DATASET EXTRACT Start Marker
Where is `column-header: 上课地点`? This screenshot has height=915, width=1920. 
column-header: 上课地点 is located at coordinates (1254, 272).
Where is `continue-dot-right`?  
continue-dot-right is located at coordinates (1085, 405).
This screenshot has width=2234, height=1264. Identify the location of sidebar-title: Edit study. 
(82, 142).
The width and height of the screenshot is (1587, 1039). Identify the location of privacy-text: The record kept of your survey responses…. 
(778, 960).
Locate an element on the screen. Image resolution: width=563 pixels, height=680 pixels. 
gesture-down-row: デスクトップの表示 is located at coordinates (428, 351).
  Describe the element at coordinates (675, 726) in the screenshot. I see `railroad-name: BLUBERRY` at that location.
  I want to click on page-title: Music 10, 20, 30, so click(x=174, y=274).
DATASET EXTRACT End Marker
▶ _EXERCISE OBJECTIVE_
Reproduce every item above, changing "Identify the location of" to "Find the position of" wherever it occurs and keeping all other text the same.

▶ _TASK OUTPUT_
Where is `column-header: 上课地点`? This screenshot has height=915, width=1920. 
column-header: 上课地点 is located at coordinates (1254, 272).
Where is `continue-dot-right`?  
continue-dot-right is located at coordinates (1085, 405).
This screenshot has width=2234, height=1264. Find the position of sidebar-title: Edit study. 
(82, 142).
The width and height of the screenshot is (1587, 1039). Find the position of privacy-text: The record kept of your survey responses…. 
(778, 960).
Locate an element on the screen. Image resolution: width=563 pixels, height=680 pixels. 
gesture-down-row: デスクトップの表示 is located at coordinates (428, 351).
  Describe the element at coordinates (675, 726) in the screenshot. I see `railroad-name: BLUBERRY` at that location.
  I want to click on page-title: Music 10, 20, 30, so click(x=174, y=274).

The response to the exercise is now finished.